### Challenge
Copy out everything from the start of the rows below down to and including the line that contains "Disable the Use", unchanged.

↓

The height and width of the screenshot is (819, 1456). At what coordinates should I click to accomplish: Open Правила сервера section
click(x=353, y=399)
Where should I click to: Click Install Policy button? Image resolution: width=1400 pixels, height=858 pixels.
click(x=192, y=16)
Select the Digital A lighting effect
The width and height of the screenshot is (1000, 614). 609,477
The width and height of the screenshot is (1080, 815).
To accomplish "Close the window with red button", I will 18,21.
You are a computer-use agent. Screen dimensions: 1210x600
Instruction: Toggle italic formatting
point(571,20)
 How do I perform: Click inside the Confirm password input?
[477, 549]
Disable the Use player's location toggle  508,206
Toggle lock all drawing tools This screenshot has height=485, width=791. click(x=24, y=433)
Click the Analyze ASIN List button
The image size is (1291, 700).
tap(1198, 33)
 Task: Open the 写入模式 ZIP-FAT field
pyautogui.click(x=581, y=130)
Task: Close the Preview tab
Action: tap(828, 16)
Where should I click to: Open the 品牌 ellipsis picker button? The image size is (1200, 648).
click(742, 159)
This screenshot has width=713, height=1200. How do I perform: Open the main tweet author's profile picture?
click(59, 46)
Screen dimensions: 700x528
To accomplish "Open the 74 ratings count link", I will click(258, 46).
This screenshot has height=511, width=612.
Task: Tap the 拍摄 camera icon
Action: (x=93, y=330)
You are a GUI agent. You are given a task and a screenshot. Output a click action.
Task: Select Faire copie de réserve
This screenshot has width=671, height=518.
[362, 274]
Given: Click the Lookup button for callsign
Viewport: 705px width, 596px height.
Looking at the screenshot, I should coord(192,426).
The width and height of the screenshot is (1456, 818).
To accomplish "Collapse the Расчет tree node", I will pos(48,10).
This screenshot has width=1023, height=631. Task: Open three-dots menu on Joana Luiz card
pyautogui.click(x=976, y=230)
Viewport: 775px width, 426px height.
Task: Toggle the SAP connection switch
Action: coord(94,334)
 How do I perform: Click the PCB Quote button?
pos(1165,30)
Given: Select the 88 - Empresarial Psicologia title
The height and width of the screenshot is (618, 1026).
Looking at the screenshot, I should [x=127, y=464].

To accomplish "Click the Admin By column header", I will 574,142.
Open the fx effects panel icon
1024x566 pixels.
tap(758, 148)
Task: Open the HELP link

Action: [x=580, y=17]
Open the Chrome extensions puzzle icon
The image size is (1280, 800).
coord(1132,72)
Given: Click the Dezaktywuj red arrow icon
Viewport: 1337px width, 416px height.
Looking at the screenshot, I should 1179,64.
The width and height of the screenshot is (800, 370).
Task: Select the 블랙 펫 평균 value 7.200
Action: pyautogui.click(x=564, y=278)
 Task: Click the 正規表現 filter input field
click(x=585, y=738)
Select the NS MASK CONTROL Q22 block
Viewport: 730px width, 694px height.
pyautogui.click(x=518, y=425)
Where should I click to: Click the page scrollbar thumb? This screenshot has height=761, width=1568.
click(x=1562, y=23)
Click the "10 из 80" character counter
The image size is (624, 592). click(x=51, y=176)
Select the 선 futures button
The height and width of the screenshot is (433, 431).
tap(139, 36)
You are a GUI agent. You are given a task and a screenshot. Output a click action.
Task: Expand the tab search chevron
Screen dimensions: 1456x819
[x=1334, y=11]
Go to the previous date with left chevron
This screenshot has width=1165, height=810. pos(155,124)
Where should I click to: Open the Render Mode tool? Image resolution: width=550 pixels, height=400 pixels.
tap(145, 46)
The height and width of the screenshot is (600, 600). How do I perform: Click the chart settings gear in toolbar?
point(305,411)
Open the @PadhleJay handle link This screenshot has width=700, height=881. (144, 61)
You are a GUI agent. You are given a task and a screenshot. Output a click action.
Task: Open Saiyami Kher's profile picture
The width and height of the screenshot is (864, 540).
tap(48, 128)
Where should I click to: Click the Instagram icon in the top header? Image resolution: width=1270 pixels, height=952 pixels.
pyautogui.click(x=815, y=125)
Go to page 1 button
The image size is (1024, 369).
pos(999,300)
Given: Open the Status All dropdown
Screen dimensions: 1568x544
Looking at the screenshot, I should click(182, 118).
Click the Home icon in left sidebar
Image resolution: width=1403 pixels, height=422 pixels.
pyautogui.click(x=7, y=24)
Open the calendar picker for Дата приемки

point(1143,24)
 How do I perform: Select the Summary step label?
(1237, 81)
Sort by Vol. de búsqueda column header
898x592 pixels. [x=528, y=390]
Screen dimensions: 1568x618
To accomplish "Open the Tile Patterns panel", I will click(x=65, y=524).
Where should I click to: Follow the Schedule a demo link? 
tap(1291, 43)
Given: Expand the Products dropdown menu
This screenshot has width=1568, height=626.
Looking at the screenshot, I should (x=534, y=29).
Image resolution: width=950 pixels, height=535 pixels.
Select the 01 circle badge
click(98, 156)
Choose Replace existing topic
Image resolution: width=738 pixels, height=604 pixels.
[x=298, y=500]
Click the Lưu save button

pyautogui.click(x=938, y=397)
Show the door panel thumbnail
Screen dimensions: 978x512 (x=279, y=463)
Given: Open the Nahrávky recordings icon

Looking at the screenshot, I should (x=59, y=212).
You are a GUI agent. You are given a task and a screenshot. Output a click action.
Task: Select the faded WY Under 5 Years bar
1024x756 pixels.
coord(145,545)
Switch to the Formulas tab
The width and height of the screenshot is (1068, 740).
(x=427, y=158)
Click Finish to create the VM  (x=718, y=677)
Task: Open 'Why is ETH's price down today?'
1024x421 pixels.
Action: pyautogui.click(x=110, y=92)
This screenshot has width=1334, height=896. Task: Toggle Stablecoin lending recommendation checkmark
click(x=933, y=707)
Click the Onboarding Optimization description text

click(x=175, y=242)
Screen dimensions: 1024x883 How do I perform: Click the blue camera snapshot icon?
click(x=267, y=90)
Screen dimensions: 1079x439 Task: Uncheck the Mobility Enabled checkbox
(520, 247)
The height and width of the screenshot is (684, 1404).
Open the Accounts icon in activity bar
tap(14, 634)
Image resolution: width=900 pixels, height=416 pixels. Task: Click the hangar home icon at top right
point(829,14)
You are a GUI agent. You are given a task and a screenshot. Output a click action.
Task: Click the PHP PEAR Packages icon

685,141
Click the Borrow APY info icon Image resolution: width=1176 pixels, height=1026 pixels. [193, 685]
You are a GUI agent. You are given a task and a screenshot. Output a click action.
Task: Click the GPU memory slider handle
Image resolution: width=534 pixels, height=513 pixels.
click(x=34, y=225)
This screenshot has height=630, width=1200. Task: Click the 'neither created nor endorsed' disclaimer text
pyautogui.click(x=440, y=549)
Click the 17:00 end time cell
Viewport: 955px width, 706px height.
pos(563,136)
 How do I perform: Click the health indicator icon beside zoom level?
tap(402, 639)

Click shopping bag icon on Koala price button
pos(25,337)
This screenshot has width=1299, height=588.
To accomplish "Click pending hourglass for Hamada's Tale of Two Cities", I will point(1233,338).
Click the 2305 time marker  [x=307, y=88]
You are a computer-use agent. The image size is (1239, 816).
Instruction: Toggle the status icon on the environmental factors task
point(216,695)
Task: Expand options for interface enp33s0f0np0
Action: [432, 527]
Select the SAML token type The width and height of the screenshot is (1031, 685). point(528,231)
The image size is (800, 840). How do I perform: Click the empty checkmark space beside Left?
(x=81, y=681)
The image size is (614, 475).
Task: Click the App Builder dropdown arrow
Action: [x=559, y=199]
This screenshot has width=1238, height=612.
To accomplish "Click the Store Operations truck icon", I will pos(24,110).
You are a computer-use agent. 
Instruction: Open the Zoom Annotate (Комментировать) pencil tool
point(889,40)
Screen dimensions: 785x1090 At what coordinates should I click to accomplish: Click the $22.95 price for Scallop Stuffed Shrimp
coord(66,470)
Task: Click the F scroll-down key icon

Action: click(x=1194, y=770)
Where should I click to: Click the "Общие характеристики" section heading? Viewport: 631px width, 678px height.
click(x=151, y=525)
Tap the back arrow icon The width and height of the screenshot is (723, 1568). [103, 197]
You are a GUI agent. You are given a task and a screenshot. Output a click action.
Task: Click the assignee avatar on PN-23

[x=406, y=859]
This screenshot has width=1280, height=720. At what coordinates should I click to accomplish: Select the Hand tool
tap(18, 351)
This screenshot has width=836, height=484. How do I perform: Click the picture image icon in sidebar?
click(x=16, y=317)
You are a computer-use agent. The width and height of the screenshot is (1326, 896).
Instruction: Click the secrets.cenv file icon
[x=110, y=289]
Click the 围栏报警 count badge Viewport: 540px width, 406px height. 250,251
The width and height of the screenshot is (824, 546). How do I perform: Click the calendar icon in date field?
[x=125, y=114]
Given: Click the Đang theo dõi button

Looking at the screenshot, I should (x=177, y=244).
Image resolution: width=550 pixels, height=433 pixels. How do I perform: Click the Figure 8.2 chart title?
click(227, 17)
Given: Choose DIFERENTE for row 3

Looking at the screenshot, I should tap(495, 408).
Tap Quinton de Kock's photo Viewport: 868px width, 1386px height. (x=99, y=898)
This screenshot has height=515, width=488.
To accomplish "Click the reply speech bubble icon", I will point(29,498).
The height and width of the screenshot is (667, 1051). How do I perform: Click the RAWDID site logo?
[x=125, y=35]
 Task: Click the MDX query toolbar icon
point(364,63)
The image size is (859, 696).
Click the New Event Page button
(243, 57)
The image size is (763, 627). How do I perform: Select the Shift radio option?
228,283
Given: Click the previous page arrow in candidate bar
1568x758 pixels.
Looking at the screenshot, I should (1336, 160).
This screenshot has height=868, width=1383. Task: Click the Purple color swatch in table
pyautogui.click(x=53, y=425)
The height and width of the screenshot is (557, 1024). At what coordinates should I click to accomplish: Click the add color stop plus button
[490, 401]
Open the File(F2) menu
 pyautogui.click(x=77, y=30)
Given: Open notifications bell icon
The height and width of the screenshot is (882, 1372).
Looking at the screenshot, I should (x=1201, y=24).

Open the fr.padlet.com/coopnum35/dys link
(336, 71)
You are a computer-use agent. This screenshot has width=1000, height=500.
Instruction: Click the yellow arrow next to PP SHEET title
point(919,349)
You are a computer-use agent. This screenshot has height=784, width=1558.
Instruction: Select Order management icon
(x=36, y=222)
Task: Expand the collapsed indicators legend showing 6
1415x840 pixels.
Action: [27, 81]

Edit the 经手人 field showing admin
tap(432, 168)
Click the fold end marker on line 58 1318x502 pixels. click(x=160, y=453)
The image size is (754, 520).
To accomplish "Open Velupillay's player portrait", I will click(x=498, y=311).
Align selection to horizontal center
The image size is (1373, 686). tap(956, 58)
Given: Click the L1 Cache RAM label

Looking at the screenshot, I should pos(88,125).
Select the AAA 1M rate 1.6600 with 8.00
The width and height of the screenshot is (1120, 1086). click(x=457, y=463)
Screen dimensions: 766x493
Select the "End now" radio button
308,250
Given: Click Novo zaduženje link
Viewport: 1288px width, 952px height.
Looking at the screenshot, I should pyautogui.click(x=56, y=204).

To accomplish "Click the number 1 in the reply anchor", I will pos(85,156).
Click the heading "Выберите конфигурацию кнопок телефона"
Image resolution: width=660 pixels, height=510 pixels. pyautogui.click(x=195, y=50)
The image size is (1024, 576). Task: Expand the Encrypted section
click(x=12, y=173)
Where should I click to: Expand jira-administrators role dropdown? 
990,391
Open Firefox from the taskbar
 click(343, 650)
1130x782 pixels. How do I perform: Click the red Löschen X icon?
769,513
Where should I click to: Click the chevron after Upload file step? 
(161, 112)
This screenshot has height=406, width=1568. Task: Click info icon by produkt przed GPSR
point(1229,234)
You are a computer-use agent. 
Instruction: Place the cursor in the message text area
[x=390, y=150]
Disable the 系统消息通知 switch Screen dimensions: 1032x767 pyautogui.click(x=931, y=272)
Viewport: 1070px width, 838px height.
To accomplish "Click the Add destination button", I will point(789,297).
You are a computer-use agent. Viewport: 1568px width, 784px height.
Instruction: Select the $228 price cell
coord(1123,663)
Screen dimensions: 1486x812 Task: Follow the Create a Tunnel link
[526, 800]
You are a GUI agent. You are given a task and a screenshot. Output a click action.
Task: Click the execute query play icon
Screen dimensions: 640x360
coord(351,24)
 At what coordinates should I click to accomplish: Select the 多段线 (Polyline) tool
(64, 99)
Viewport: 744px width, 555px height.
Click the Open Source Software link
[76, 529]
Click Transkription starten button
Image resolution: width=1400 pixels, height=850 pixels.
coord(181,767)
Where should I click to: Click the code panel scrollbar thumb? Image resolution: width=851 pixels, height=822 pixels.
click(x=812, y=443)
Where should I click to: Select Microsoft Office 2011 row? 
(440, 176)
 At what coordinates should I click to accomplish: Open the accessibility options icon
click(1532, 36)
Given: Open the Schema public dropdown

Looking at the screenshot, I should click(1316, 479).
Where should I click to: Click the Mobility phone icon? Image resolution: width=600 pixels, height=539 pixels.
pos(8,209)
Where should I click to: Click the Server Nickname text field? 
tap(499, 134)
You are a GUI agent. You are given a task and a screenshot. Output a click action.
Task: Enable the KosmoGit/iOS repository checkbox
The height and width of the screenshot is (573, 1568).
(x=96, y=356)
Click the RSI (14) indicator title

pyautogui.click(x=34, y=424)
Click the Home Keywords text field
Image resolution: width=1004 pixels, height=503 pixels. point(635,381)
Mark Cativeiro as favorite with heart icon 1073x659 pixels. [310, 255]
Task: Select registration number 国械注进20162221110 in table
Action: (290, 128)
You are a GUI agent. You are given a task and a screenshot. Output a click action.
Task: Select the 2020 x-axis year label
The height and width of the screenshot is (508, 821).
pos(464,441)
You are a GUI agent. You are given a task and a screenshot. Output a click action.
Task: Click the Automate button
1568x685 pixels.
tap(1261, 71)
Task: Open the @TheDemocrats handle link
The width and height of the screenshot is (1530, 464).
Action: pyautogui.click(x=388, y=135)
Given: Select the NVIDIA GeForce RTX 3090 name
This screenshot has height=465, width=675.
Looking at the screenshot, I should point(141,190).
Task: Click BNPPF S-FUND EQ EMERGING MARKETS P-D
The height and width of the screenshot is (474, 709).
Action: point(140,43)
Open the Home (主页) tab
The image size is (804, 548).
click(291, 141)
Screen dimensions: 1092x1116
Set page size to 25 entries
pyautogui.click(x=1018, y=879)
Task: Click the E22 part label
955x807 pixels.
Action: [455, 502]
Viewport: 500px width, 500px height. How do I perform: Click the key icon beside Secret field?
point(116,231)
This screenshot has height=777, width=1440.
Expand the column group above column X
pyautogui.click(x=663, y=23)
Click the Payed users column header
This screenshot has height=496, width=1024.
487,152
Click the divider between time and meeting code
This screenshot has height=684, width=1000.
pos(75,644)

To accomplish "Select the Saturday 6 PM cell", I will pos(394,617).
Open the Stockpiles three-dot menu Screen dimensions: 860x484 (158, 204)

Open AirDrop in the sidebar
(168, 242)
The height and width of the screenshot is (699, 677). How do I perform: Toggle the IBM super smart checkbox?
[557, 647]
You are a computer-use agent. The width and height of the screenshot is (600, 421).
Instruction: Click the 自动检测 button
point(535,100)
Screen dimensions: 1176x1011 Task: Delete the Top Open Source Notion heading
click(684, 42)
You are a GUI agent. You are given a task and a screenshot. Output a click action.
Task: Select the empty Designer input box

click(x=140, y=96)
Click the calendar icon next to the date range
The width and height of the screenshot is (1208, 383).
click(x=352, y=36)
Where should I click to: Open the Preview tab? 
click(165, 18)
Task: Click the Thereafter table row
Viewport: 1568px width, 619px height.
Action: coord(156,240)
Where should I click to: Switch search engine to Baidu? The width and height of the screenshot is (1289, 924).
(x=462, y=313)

↑

### Solution
The height and width of the screenshot is (819, 1456). At what coordinates should I click to accomplish: Open Правила сервера section
click(x=353, y=399)
Where should I click to: Click Install Policy button? Image resolution: width=1400 pixels, height=858 pixels.
click(x=192, y=16)
Select the Digital A lighting effect
The width and height of the screenshot is (1000, 614). 609,477
The width and height of the screenshot is (1080, 815).
To accomplish "Close the window with red button", I will 18,21.
You are a computer-use agent. Screen dimensions: 1210x600
Instruction: Toggle italic formatting
point(571,20)
 How do I perform: Click inside the Confirm password input?
[477, 549]
Disable the Use player's location toggle  508,206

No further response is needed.